Resposta rápida
Em regra, não. Para o STJ, em informativo de jurisprudência, a simples redução do limite do cartão de crédito sem comunicação prévia configura falha na prestação do serviço, mas não gera dano moral presumido. A indenização depende de prova de lesão efetiva aos direitos da personalidade, como situação vexatória ou constrangimento concreto.
Falha no serviço não é sinônimo de dano moral
A regulamentação do Banco Central (Resolução BCB n. 96/2021, alterada pela Resolução n. 365/2023) exige que o consumidor seja informado sobre a redução de limites de crédito em conta de pagamento pós-paga. Descumprir esse dever de informação configura falha na prestação do serviço bancário, sujeita a fiscalização e sanção pelos órgãos competentes e ao controle judicial quando cabível.
Apesar disso, o STJ entende que o reconhecimento do dano moral pressupõe, como regra, a demonstração de lesão efetiva aos direitos da personalidade.

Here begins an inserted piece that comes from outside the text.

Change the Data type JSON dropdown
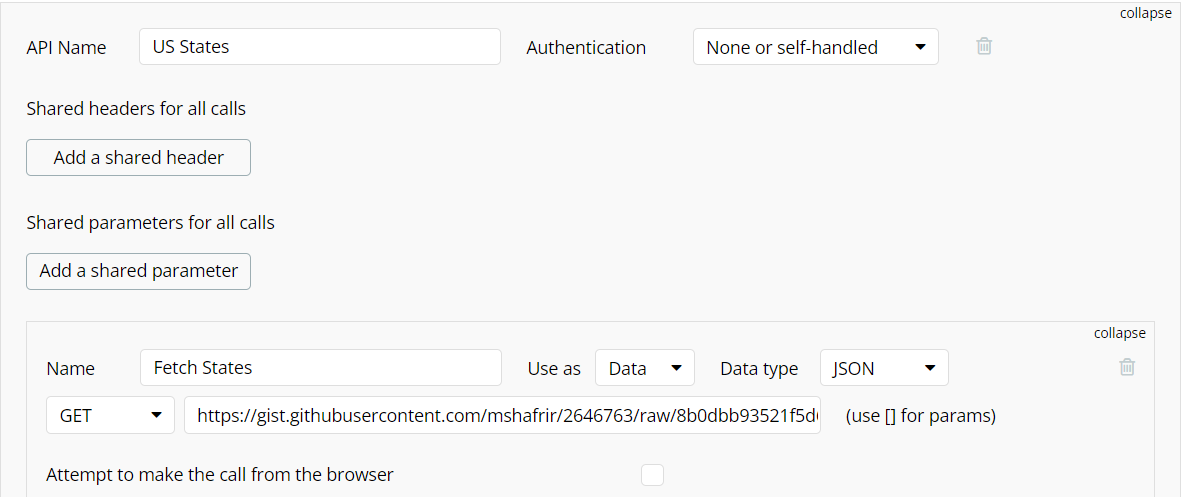1184x497 pixels. point(884,368)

A redução do limite sem aviso, isoladamente, traduz dissabor decorrente da relação contratual e da autonomia da instituição para rever limites segundo critérios objetivos de risco, sem violar honra, imagem ou dignidade.

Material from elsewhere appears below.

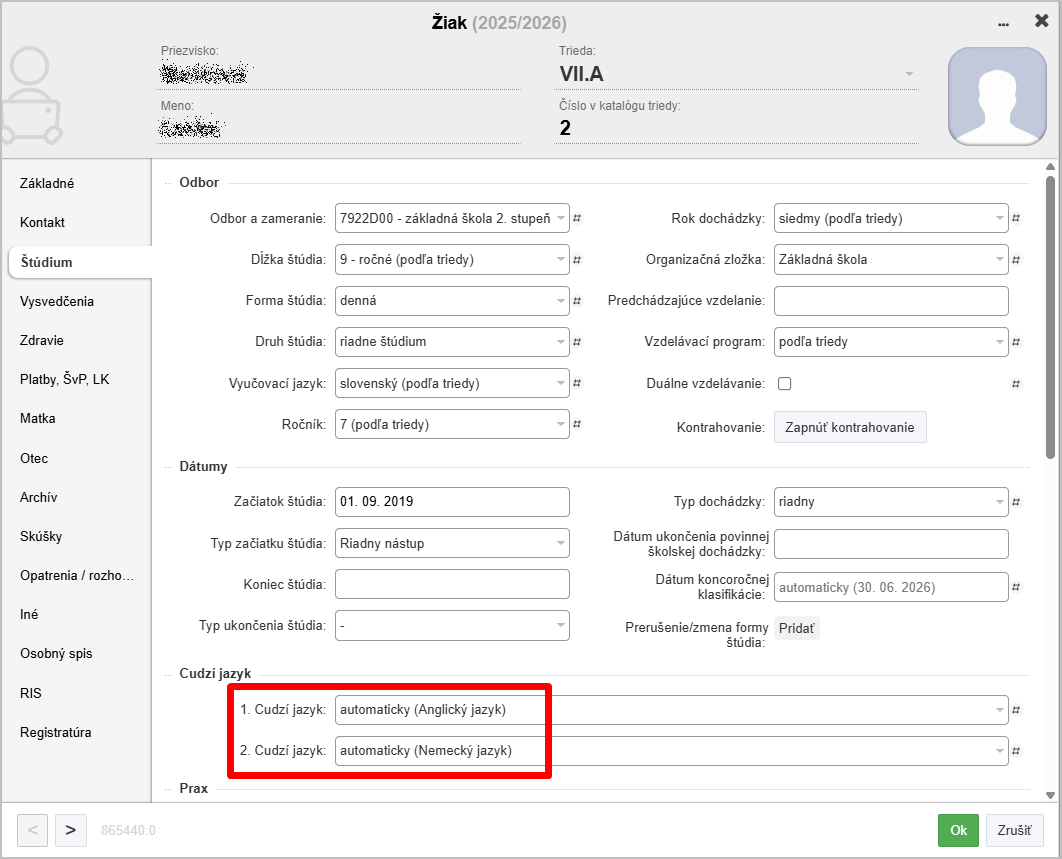Click the hash icon beside Rok dochádzky

tap(1016, 219)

Quando a indenização pode ser cabível
A própria decisão indica as hipóteses em que o dano moral pode se configurar: quando a redução sem aviso vem associada a elementos que demonstrem prejuízo efetivo, como negativa vexatória, humilhação, exposição indevida ou constrangimento pela impossibilidade de realizar compras específicas e determinadas.
Na prática, o consumidor deve reunir provas do episódio concreto e de suas consequências. Os tribunais examinam caso a caso se o fato ultrapassou o mero aborrecimento cotidiano e atingiu direitos da personalidade.